▶ **ESTRATTO DELLA PAGINA**:

Stipendi uguali tra pubblico e privato, garanzia di un numero minimo di personale adeguato proporzionale al numero di utenti e programmazione preventiva del fabbisogno di personale con un monitoraggio costante dell’utenza anziana e di persone fragili che necessitano di essere assistiti. Sono questi i punti essenziali definiti da Snalv Confsal per una riforma capace di garantire una maggiore tutela del lavoratore OSS di RSA e Case di cura private. Una richiesta che Maria Mamone, segretario generale di Snalv Confsal intende portare a istituzioni e datori di lavoro per un tavolo di confronto.
Cosa chiedete per la tutela del lavoratore di RSA?
«Da diversi mesi lavoriamo per superare la disparità di trattamento in un settore come quello delle RSA che anche se oggi è ancora in ombra, un domani avrà un ruolo importante nella società. La popolazione sta invecchiando e dunque sarà un settore nevralgico per cui dobbiamo lavorare oggi per arrivare pronti al domani».
Voi parlate di disparità tra lavoratori di pubblico e privato di RSA e Case di Cura, in che termini?
«Non è possibile che oggi ci siano OSS o infermieri di serie A e di serie B. Non diciamo che nel pubblico non ci siano problemi, ma se andiamo a vedere le tabelle retributive tra privato e pubblico ci sono quasi 300 euro di differenza».
Che ripercussioni ci sono nella tutela del lavoratore OSS?

▶ **RIGHE FORNITE**:
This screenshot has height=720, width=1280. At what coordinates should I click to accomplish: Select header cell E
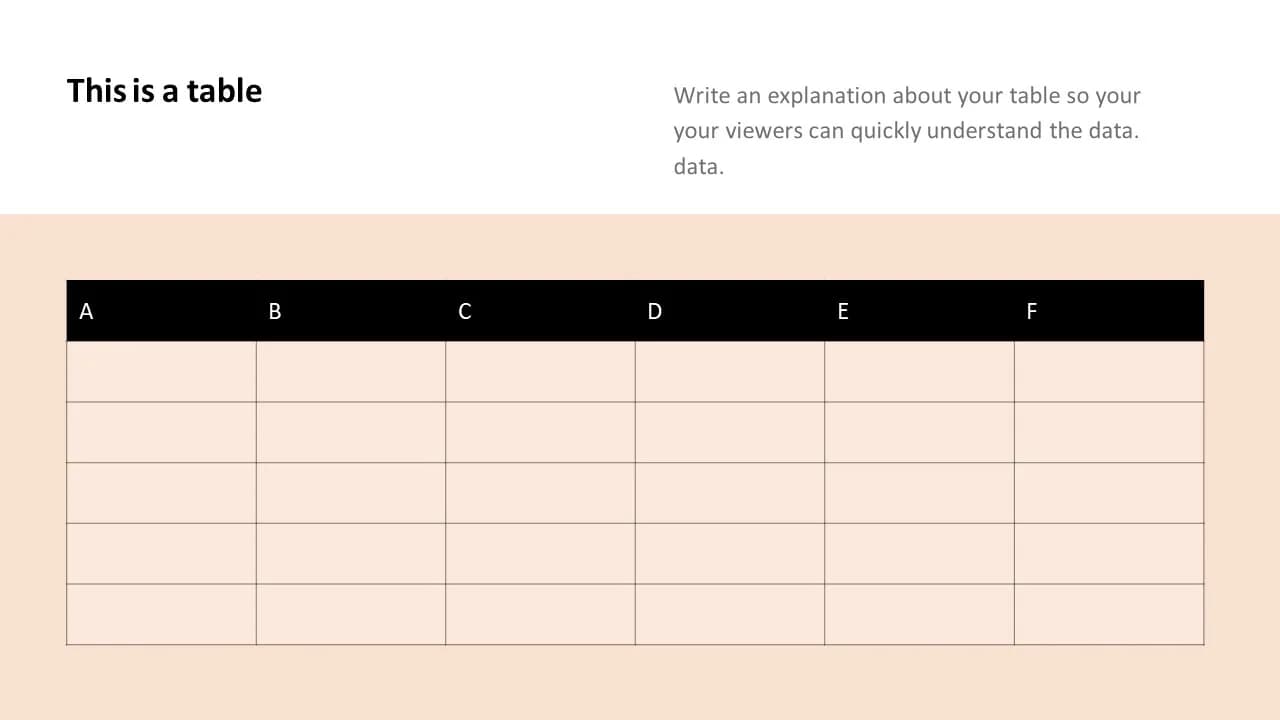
==
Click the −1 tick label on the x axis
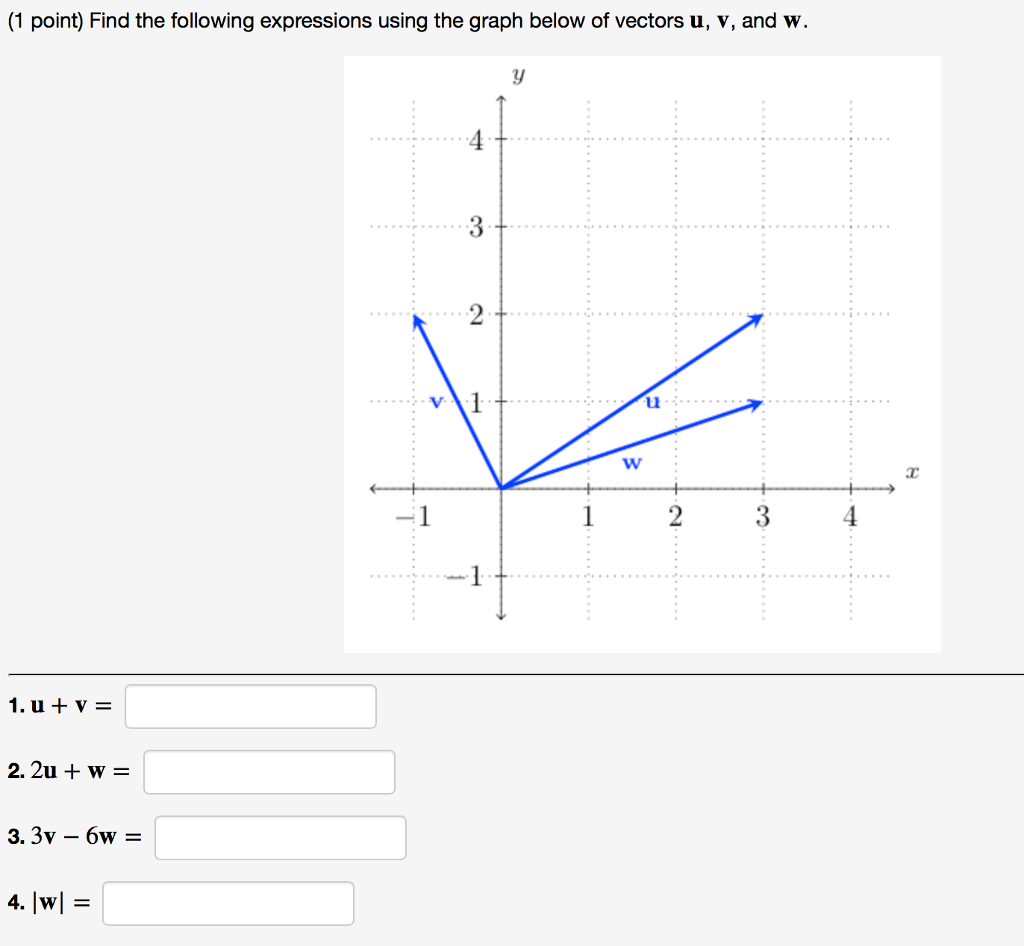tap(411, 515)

▶ **DOMANDE SUL TESTO**:
1/ Rispondi a queste domande sull'estratto, una per riga:
(a) Quale carica ricopre Maria Mamone in Snalv Confsal?
(b) Da quanto tempo si lavora per superare la disparità di trattamento nel settore delle RSA?
(c) Quale differenza risulta dalle tabelle retributive tra privato e pubblico?
2/ Secondo l'estratto, perché il settore delle RSA diventerà nevralgico? Spiegalo in una o due frasi.
3/ Riporta la parte dell'estratto che si apre con le parole contenenti "Cosa chiedete per" e si chiude con "in che termini?".

▶ **RISULTATI**:
1/
(a) È segretario generale di Snalv Confsal.
(b) Da diversi mesi.
(c) Una differenza di quasi 300 euro.

2/ Diventerà nevralgico perché la popolazione sta invecchiando. Per questo, secondo l'estratto, bisogna lavorare oggi per arrivare pronti al domani.

3/
Cosa chiedete per la tutela del lavoratore di RSA?
«Da diversi mesi lavoriamo per superare la disparità di trattamento in un settore come quello delle RSA che anche se oggi è ancora in ombra, un domani avrà un ruolo importante nella società. La popolazione sta invecchiando e dunque sarà un settore nevralgico per cui dobbiamo lavorare oggi per arrivare pronti al domani».
Voi parlate di disparità tra lavoratori di pubblico e privato di RSA e Case di Cura, in che termini?